The task ▸
Would you write out all of the records that follow, exactly as they stand?

Available data ▸
------------------------------------------------------------------------

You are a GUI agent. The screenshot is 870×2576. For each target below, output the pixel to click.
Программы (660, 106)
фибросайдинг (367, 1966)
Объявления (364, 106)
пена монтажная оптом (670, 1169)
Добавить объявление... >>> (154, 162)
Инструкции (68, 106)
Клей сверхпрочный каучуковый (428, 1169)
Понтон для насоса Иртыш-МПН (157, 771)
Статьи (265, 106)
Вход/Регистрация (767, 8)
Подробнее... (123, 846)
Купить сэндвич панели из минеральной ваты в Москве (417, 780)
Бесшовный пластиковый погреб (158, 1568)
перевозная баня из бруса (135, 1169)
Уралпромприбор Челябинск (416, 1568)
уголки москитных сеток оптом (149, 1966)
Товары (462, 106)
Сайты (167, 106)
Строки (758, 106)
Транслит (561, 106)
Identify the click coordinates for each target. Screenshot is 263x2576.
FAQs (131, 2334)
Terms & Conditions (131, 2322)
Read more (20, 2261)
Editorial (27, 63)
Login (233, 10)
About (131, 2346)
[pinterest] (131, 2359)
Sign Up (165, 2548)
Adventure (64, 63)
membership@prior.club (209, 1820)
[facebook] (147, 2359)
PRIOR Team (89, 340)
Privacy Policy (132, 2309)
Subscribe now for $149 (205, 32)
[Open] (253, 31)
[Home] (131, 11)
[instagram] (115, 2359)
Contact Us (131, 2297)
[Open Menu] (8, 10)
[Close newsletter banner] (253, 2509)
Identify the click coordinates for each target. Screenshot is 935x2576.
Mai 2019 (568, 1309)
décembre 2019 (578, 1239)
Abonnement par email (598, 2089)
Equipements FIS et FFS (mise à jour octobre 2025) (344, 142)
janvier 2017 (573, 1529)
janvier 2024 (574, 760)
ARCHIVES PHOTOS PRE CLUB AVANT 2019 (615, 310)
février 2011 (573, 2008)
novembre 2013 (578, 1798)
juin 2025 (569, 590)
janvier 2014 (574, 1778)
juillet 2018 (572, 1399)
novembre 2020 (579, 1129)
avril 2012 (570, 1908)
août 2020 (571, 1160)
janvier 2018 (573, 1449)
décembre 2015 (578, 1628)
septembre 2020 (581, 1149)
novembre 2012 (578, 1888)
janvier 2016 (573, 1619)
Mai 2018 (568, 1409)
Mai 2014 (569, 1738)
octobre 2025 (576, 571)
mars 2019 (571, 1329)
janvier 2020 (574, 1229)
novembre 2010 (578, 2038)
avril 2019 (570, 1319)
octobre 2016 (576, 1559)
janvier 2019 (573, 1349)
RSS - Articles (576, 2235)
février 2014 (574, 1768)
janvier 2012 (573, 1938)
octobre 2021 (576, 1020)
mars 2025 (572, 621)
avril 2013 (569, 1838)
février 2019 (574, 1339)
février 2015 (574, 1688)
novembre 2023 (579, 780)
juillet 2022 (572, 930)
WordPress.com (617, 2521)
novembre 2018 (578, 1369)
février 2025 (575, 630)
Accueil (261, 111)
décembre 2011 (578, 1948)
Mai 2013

------------------------------------------------------------------------

Response to the exercise ▸
You are a GUI agent. The screenshot is 870×2576. For each target below, output the pixel to click.
Программы (660, 106)
фибросайдинг (367, 1966)
Объявления (364, 106)
пена монтажная оптом (670, 1169)
Добавить объявление... >>> (154, 162)
Инструкции (68, 106)
Клей сверхпрочный каучуковый (428, 1169)
Понтон для насоса Иртыш-МПН (157, 771)
Статьи (265, 106)
Вход/Регистрация (767, 8)
Подробнее... (123, 846)
Купить сэндвич панели из минеральной ваты в Москве (417, 780)
Бесшовный пластиковый погреб (158, 1568)
перевозная баня из бруса (135, 1169)
Уралпромприбор Челябинск (416, 1568)
уголки москитных сеток оптом (149, 1966)
Товары (462, 106)
Сайты (167, 106)
Строки (758, 106)
Транслит (561, 106)
Identify the click coordinates for each target. Screenshot is 263x2576.
FAQs (131, 2334)
Terms & Conditions (131, 2322)
Read more (20, 2261)
Editorial (27, 63)
Login (233, 10)
About (131, 2346)
[pinterest] (131, 2359)
Sign Up (165, 2548)
Adventure (64, 63)
membership@prior.club (209, 1820)
[facebook] (147, 2359)
PRIOR Team (89, 340)
Privacy Policy (132, 2309)
Subscribe now for $149 (205, 32)
[Open] (253, 31)
[Home] (131, 11)
[instagram] (115, 2359)
Contact Us (131, 2297)
[Open Menu] (8, 10)
[Close newsletter banner] (253, 2509)
Identify the click coordinates for each target. Screenshot is 935x2576.
Mai 2019 (568, 1309)
décembre 2019 (578, 1239)
Abonnement par email (598, 2089)
Equipements FIS et FFS (mise à jour octobre 2025) (344, 142)
janvier 2017 (573, 1529)
janvier 2024 (574, 760)
ARCHIVES PHOTOS PRE CLUB AVANT 2019 (615, 310)
février 2011 (573, 2008)
novembre 2013 (578, 1798)
juin 2025 (569, 590)
janvier 2014 (574, 1778)
juillet 2018 (572, 1399)
novembre 2020 (579, 1129)
avril 2012 (570, 1908)
août 2020 (571, 1160)
janvier 2018 (573, 1449)
décembre 2015 (578, 1628)
septembre 2020 (581, 1149)
novembre 2012 (578, 1888)
janvier 2016 (573, 1619)
Mai 2018 (568, 1409)
Mai 2014 (569, 1738)
octobre 2025 (576, 571)
mars 2019 (571, 1329)
janvier 2020 (574, 1229)
novembre 2010 (578, 2038)
avril 2019 (570, 1319)
octobre 2016 (576, 1559)
janvier 2019 (573, 1349)
RSS - Articles (576, 2235)
février 2014 (574, 1768)
janvier 2012 (573, 1938)
octobre 2021 (576, 1020)
mars 2025 (572, 621)
avril 2013 (569, 1838)
février 2019 (574, 1339)
février 2015 (574, 1688)
novembre 2023 (579, 780)
juillet 2022 (572, 930)
WordPress.com (617, 2521)
novembre 2018 (578, 1369)
février 2025 (575, 630)
Accueil (261, 111)
décembre 2011 (578, 1948)
Mai 2013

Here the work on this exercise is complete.